For those who are thinking about a Hilltop remap, you may want to consider my recent experience before you decide. Having read glowing reports on a number of bike forums and this one in particular, I had my 2014 Yamaha XT1200z “remapped” by Geoff in June this year, just before a three week tour of Germany and Austria. It was difficult to assess any improvement on the ride home from Hilltop because it was in a torrential downpour and the motorway ride to Folkestone didn't provide much opportunity either. However as the holiday wore on I struggled to notice any meaningful change in the bike.
When I got back home I phoned Geoff and explained my disappointment with the “remap”, so he agreed to reverse it and refund me the cost (after dire warnings about how lean it was running before the remap). Since “unmapping” the bike I have noticed no discernible difference in the bike.
With hindsight, I should have heeded the warning signs (but I kept thinking, “how could all these bikers be wrong?”):
Geoff was reluctant to explain exactly how he remapped bikes and didn't commit to anything in writing.
The workshop was an untidy mess and didn't look like a professional tuning establishment.
During the three hours spent at Hilltop in June, Geoff probably spent around 30 – 40 minutes actually doing anything to the bike (he arrived late and spent ages chatting to other visitors or on the phone, visiting the MOT part of the garage next door etc.)
Geoff did just three WOT dyno runs (no part throttle runs).
He connected his dyno to the diagnostic plug under the bike seat (other tuners who can truly reflash the XT1200z say that they have to plug directly into the ECU sockets to read and edit the various flashed maps).
I received no invoice describing the service he had provided (and certainly no VAT invoice, despite Geoff's website stating that he is a VAT registered business).
I did however receive the rather optimistic before and after dyno prints from the three dyno runs.
The “unmapping” at Hilltop in July took two hours during which Geoff again did anything but work on the bike – he spent perhaps 20 minutes max actually doing anything with it. At no time did he ask whether he could adjust the mapping to address what I felt were the deficiencies in the remap. Just before processing the refund Geoff again tried scare mongering about how lean it was now running, with dire warnings about it burning valves, holing pistons etc etc. He even showed me a new version of my dyno charts adding an A/F graph which showed off-the-scale 22:1 all the way up to 4500rpm (which was odd because I don't think that a petrol internal combustion engine can run under load at over 22:1 and will seriously misfire at 16:1). I was then asked to state my acceptance, in front of the cctv cameras, that Hilltop accepted no responsibility if the bike went bang. I was also informed that there would be no record of my bike having been “remapped” at Hilltop. Geoff was then happy to let me ride off on the bike…

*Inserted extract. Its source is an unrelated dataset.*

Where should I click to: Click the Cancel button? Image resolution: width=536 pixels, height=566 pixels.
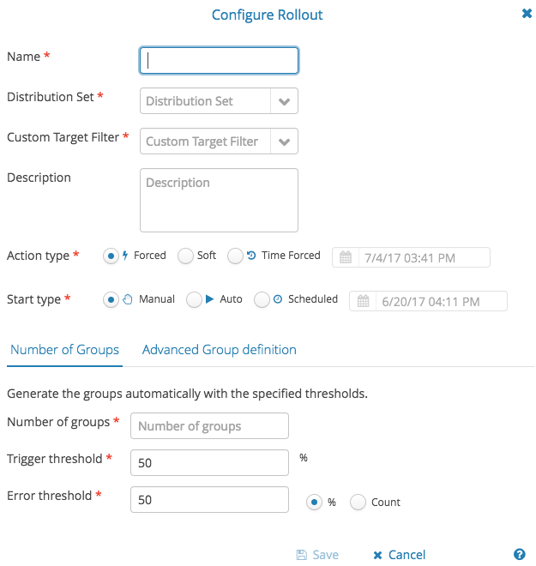click(x=399, y=555)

Recent discussions on this forum indicate that nobody is sure what Geoff actually does to remap a bike or how he achieves such substantial power increases. Other tuners who are able to reflash an XT1200z have said that all that can be done via the diagnostic plug is load a serial eprom image into the spare memory, which then acts like a minimal functionality Powercommander inside the ECU. It is then possible to overlay a crude shadow fuel map which will have very few fuelling points (say, every 1500rpm instead of every 200rpm in the original flash) because of the limited spare memory in the ECU. The ECU then interpolates between the multiple original flashed maps (which remain unchanged, of course) and the overlaid shadow fuel map.
The success of this will depend on how well the particular bike's ECU manages to interpolate and factor in the data from the various existing flashed fuel and ignition maps and those relating to the many sensors (throttle position, crank position, temperature, manifold air pressure, lambda etc.). It has the potential to richen the A/F ratio, but this will be by inconsistent amounts depending on how the ECU processes data received from the base maps and other sensors in order to calculate fuel injection pulse duration.
This is not really ECU remapping, but it is cheap, quick and easy to do (no remapping software licences required and no need to gain access to the ECU, just the fairly common diagnostic plugs). There is of course no risk of a manufacturer's software map update overwriting the shadow fuel map because it is in the spare memory outside the true ECU flashed maps. Similarly, dealers' diagnostic software won't identify anything because the original flashed maps have not been amended in any way (and the flash counter doesn't change, of course).
The complexity of modern ECUs means that remapping takes around six hours and should involve 30 – 50 dyno runs, although feedback from other Hilltop customers on this forum indicates that whatever Geoff does works well on BMWs. Perhaps whatever he does is just ineffective on the latest XT1200z.